— start of Recorded information —
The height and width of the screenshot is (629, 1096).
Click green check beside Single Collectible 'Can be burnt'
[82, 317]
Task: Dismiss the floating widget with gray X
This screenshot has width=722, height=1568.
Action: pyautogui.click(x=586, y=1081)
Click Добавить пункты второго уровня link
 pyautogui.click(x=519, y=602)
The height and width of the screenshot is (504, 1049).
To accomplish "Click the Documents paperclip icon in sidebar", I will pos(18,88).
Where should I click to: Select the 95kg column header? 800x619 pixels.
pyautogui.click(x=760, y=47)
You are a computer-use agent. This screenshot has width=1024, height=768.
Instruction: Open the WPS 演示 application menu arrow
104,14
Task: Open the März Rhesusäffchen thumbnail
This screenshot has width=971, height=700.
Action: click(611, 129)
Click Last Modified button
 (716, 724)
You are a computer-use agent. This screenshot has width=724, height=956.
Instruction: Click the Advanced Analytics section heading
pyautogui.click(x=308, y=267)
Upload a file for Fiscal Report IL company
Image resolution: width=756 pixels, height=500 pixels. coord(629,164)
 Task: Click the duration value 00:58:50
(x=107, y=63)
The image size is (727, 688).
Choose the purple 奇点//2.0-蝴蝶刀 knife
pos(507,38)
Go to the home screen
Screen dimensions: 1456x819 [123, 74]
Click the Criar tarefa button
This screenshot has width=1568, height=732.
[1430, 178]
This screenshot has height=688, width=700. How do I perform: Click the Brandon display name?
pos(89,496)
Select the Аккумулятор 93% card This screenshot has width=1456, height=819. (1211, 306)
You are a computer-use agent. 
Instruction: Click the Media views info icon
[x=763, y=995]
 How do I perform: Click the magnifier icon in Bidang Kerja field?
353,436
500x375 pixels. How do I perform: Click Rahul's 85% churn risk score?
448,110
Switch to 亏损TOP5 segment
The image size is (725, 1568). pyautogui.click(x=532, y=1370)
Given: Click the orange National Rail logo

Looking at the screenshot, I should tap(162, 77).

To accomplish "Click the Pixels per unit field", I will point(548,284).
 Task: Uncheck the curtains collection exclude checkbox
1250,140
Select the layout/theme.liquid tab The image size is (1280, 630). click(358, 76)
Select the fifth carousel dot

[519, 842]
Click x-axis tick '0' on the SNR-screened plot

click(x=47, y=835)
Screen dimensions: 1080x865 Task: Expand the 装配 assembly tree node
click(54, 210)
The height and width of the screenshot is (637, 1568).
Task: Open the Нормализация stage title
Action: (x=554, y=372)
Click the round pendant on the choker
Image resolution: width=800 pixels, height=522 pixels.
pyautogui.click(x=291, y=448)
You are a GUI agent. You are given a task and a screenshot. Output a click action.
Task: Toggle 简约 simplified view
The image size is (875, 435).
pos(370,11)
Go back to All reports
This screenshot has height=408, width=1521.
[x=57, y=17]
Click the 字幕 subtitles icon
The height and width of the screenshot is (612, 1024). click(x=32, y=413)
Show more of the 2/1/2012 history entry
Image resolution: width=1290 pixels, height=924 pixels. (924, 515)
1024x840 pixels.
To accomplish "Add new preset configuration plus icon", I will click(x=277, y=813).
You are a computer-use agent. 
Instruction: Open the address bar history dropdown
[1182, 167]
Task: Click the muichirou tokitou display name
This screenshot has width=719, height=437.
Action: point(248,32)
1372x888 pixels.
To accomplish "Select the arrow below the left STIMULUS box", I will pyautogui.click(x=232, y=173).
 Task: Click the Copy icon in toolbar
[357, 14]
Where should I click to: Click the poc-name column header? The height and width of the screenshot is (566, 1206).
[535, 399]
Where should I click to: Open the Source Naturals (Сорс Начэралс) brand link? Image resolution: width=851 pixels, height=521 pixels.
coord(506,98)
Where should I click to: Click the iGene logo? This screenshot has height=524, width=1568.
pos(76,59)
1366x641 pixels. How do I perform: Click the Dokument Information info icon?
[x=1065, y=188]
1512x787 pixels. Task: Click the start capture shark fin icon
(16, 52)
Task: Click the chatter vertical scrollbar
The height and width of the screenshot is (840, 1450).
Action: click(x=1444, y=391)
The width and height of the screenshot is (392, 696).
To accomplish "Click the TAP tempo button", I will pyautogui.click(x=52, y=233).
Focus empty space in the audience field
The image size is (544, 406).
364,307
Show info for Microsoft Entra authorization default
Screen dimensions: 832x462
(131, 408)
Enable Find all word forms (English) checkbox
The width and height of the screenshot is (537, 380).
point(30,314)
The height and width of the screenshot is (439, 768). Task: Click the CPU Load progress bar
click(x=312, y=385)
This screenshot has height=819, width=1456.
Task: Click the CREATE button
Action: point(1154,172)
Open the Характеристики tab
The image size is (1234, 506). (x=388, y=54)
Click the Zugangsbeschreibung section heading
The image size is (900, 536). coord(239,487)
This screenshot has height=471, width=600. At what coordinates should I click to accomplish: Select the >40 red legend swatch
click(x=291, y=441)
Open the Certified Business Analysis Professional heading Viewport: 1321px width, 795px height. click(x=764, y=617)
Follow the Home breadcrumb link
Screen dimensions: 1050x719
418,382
— end of Recorded information —
*Task instructions*. Copy the rows again word for word, beginning at the line that contains "Focus empty space in the audience field" and stopping after the last line of the rows.

*Output for this task*.
Focus empty space in the audience field
The image size is (544, 406).
364,307
Show info for Microsoft Entra authorization default
Screen dimensions: 832x462
(131, 408)
Enable Find all word forms (English) checkbox
The width and height of the screenshot is (537, 380).
point(30,314)
The height and width of the screenshot is (439, 768). Task: Click the CPU Load progress bar
click(x=312, y=385)
This screenshot has height=819, width=1456.
Task: Click the CREATE button
Action: point(1154,172)
Open the Характеристики tab
The image size is (1234, 506). (x=388, y=54)
Click the Zugangsbeschreibung section heading
The image size is (900, 536). coord(239,487)
This screenshot has height=471, width=600. At what coordinates should I click to accomplish: Select the >40 red legend swatch
click(x=291, y=441)
Open the Certified Business Analysis Professional heading Viewport: 1321px width, 795px height. click(x=764, y=617)
Follow the Home breadcrumb link
Screen dimensions: 1050x719
418,382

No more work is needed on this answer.